The first comes from Scott Galloway, who has hit on a topic that others might shy away from — young men avoiding college, missing out on romantic relationships, and possibly setting the stage for a future of anger and disassociative behavior.
I remember watching some of the seeds of this being planted in the 1980s — quite rightly, women were urged to go to college, explore the scope of their abilities, and chase their dreams. At the same time, men were being presented with a much narrower scope of what it meant to be male — from Rambo to Reagan, maleness was being thrown back decades. Those of us who enjoyed language, arts, music, theater, travel, and dining were mocked as “sensitive” and were told we were in touch with our “feminine side.” The message was clear — real men didn’t do these things.
Those seeds are now in full bloom when it comes to university admissions, and now 70% of high school valdedictorians are female:
Definitely worth a read at Galloway’s blog, “No Mercy/No Malice.”
The second essay of note comes from the Atlantic, and frames Facebook as an authoritarian state. This initially struck me as rhetorical, but Adrienne LaFrance, the author and Executive Editor of the Atlantic, documents how often Mark Zuckerberg, Facebook’s CEO and majority shareholder, speaks of Facebook in nation-state terms, making it clear that he views Facebook as an overlay on world government — with Zuckerberg as the ultimate authority.
As LaFrance writes:
Perhaps Americans have become so cynical that they have given up on defending their freedom from surveillance, manipulation, and exploitation. But if Russia or China were taking the exact same actions to undermine democracy, Americans would surely feel differently. Seeing Facebook as a hostile foreign power could force people to acknowledge what they’re participating in, and what they’re giving up, when they log in. In the end it doesn’t really matter what Facebook is; it matters what Facebook is doing.

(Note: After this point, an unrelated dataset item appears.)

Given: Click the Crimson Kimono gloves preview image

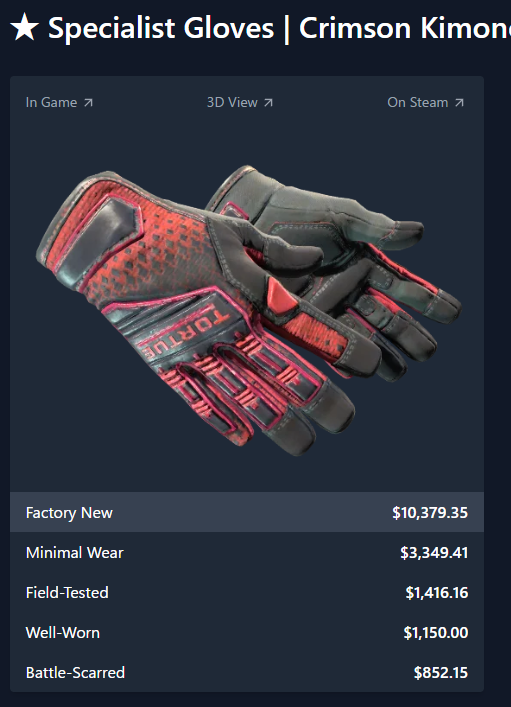Looking at the screenshot, I should click(x=248, y=311).
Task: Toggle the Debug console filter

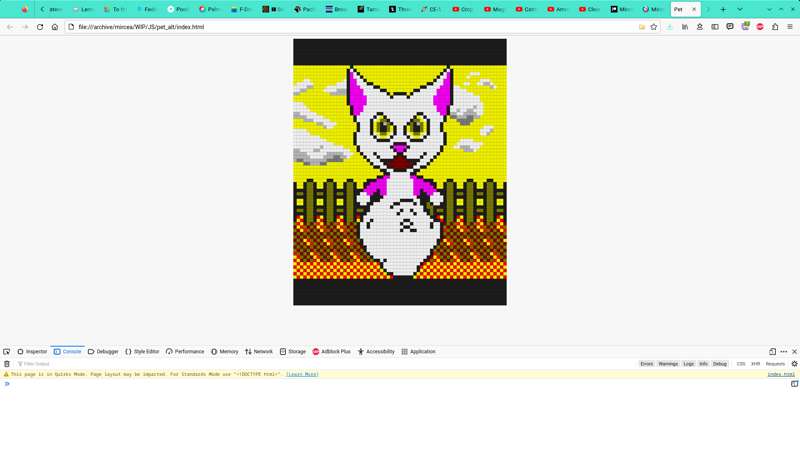Action: [720, 364]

It’s a powerful blend of reporting and analysis. It feels a bit hyperbolic at times but less so as evidence accumulates as you read. If you factor in this weekend’s 60 Minutes interview with the Facebook whistleblower Frances Haugen, it appears perhaps not quite heated enough, with internal documents containing admissions like this:
One key section of the interview notes how European political parties felt compelled to become more negative and extreme because of how Facebook changed its algorithms. As journalist Scott Pelley summarizes it:
The European political parties were essentially saying to Facebook, “The way you’ve written your algorithm is changing the way we lead our countries.”

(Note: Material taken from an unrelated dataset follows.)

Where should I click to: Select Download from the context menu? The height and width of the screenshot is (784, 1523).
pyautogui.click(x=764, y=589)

Faith in Facebook seems to faltering in the investment market, with reporters at The Information noting last week that Facebook stock is trading at its largest-ever discount relative to Alphabet. The SEC may soon have to deal with allegations that Facebook withheld or lied about material representations to its shareholders, a violation that could drive their stock down further and lead to an enforcement action in a political environment souring on Facebook’s shenanigans. Apple’s changes to app tracking has been a part of Facebook’s underperformance, as preventing tracking has proven popular and limits data gathering through iPhones.
Yesterday’s outage of Facebook, Instagram, and WhatsApp also reminds us of the fragility of the Internet (Facebook has gone down multiple times this year alone), the lack of a viable competitor to Facebook, the need for data portability, and the risks of concentrated power.
Again, worth a read.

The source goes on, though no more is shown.